Só este ano, as entidades do terceiro setor já receberam mais de R$ 500 milhões originários de emendas parlamentares, sem que o governo tenha controle da obra ou serviço contratado e menos ainda da aplicação final do dinheiro.

Os recursos destinados às ONGs saem das várias modalidades de emendas e são geridos por deputados e senadores em suas bases eleitorais, especialmente pelos repasses especiais aos municípios através das emendas PIX que, para o STF, é uma excrescência fisiológica diante de exigências constitucionais de transparência e rastreabilidade.

As emendas seguem, no geral, a lógica do orçamento secreto, que havia sido proibido em 2022, e são a principal ferramenta do poder político sobre o dinheiro federal, uma moeda de troca fundamental, por exemplo, para que Arthur Lira consiga emplacar seu sucessor na disputa pelo comando da Câmara no ano que vem.
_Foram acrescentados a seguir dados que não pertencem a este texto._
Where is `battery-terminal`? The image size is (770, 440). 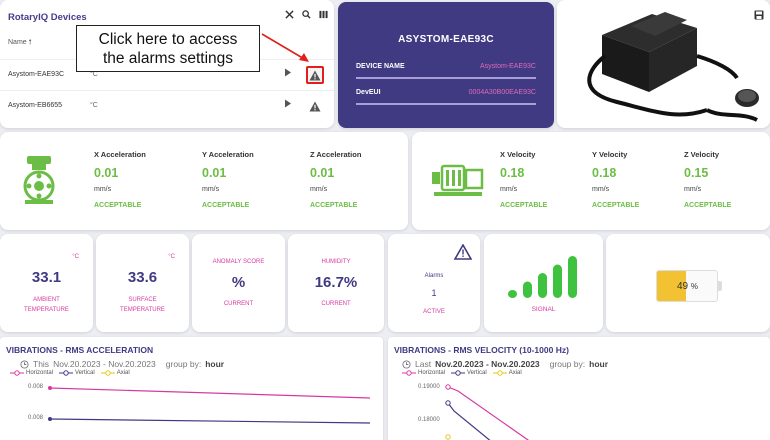
battery-terminal is located at coordinates (720, 286).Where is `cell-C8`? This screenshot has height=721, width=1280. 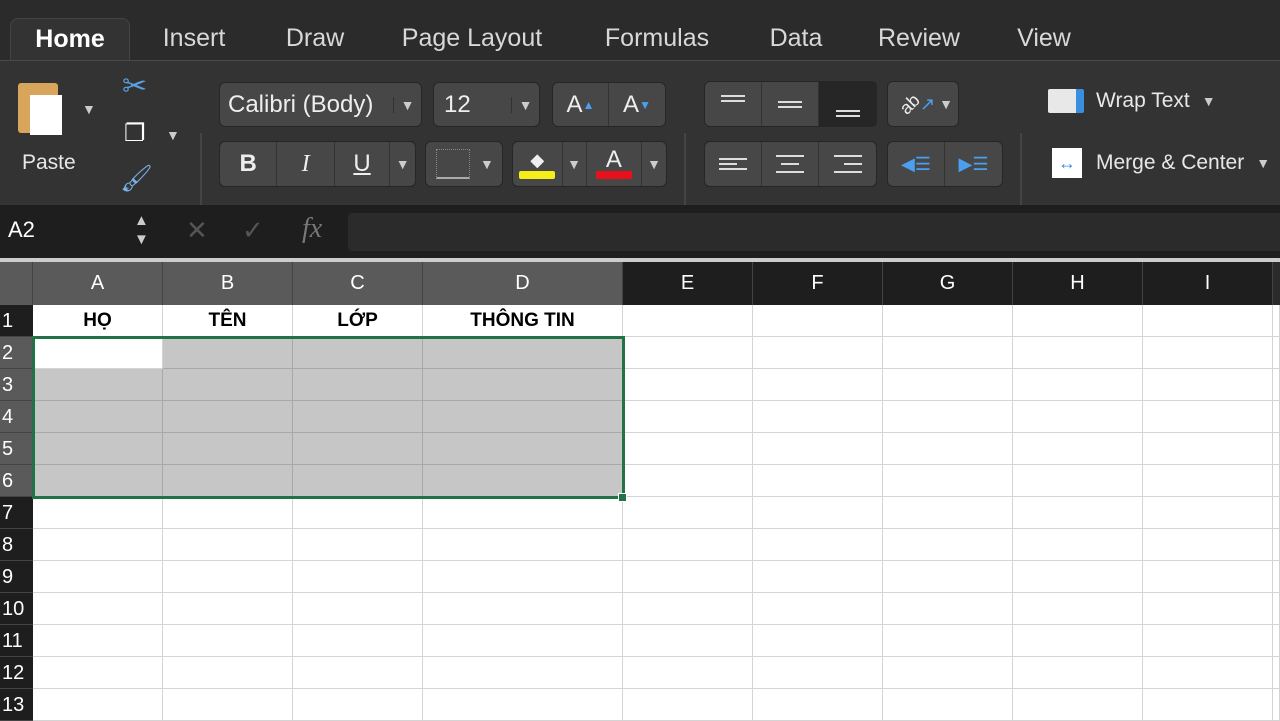
cell-C8 is located at coordinates (358, 545).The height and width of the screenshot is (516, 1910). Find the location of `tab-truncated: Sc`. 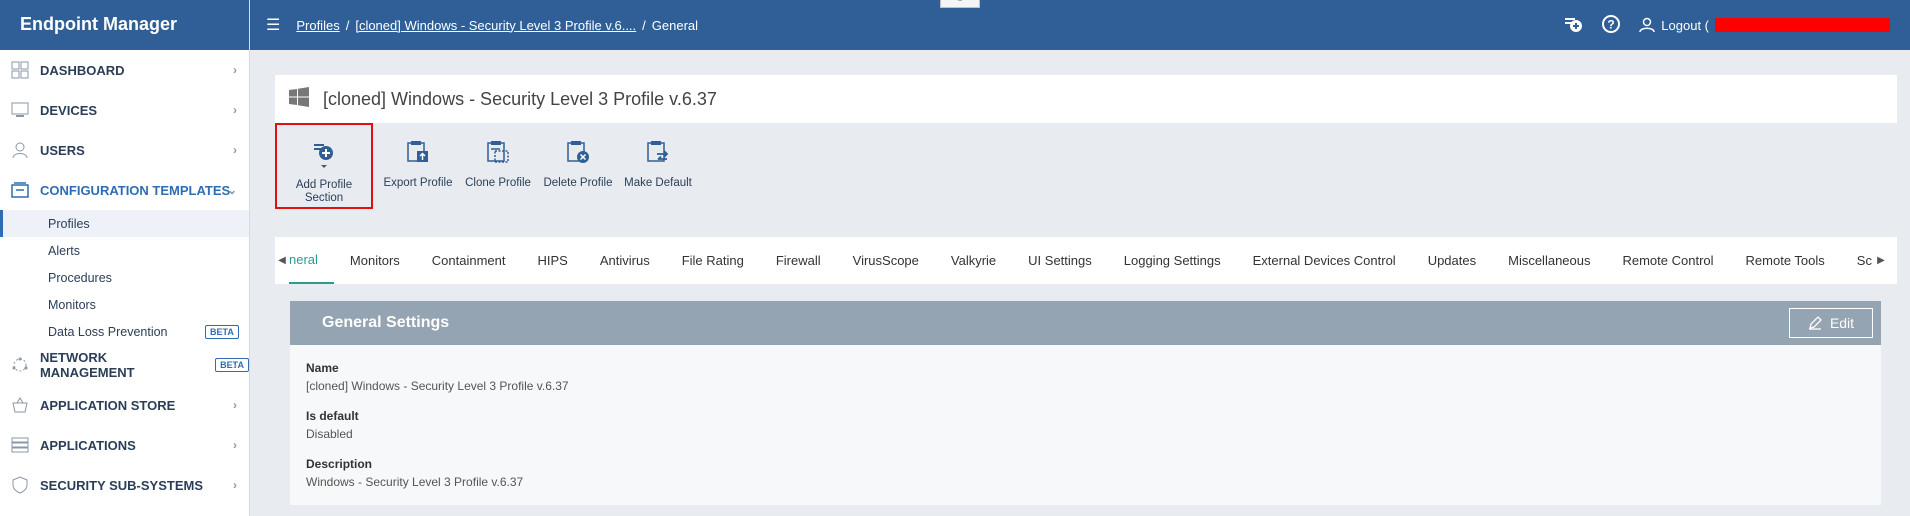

Nos bastidores, a aposta é que ele confirme o apoio ao deputado Elmar Nascimento (União Brasil-BA). No Senado, não há dúvidas de que o presidente do Congresso, Rodrigo Pacheco (PSD-MG), trabalha pela eleição do senador Davi Alcolumbre (União Brasil- AP), outro parlamentar que, como Lira, emergiu do baixo clero aumentando o poder parlamentar sobre o Orçamento.

Pressões de Lira

Com as decisões do STF, o Congresso paralisou as pautas que interessam ao governo, entre elas a regulamentação da Reforma Tributária e a definição relativa ao Orçamento para o ano que vem, sobre o qual até agora o Ministério da Fazenda anunciou cortes que devem chegar a R$ 26 bilhões, o que representa três vezes mais do que foi liberado ou empenhado apenas em emendas PIX, ou metade do volume previsto para o Congresso até o final deste ano.

• O pagamento das emendas foi interrompido desde o dia 6 de julho pela trava imposta pelas eleições municipais, mas como se tratam de recursos empenhados, a liberação se dará logo depois do pleito.

• Arthur Lira tem dito nos bastidores que a Câmara não vai abrir mão das porcentagens do Orçamento executadas pelo Congresso, estimadas atualmente em R$ 52 bilhões, mas aceita a definição do limite que vem sendo negociado com o governo.

Ele acha que no final haverá um acordo pelo qual o STF seria atendido no quesito transparência, o Congresso manteria um volume de emendas equivalente ao montante deste ano e o governo conseguiria frear o crescimento dos valores.

É um resultado vantajoso para os congressistas, que nada perderiam no que conquistaram até aqui. Mas é o contrário do que o governo se propõe a fazer, se submetendo inclusive ao desgaste de contingenciar recursos da Previdência, que deve perder no ano que vem algo em torno de R$ 17 bilhões.

O relator do projeto de Lei de Diretrizes Orçamentárias de 2025, senador Confúcio Moura (MDB-RO), afirma que o novo acordo deve atender a determinação do STF em relação à rastreabilidade das emendas PIX e admite que, para conciliar os interesses do governo e parlamentares, o Congresso terá que se debruçar em algum momento numa reforma orçamentária. “As emendas PIX devem ser usadas para investimentos, com nome do autor e uma conta única separada para facilitar a prestação de contas ao TCU”, disse Moura.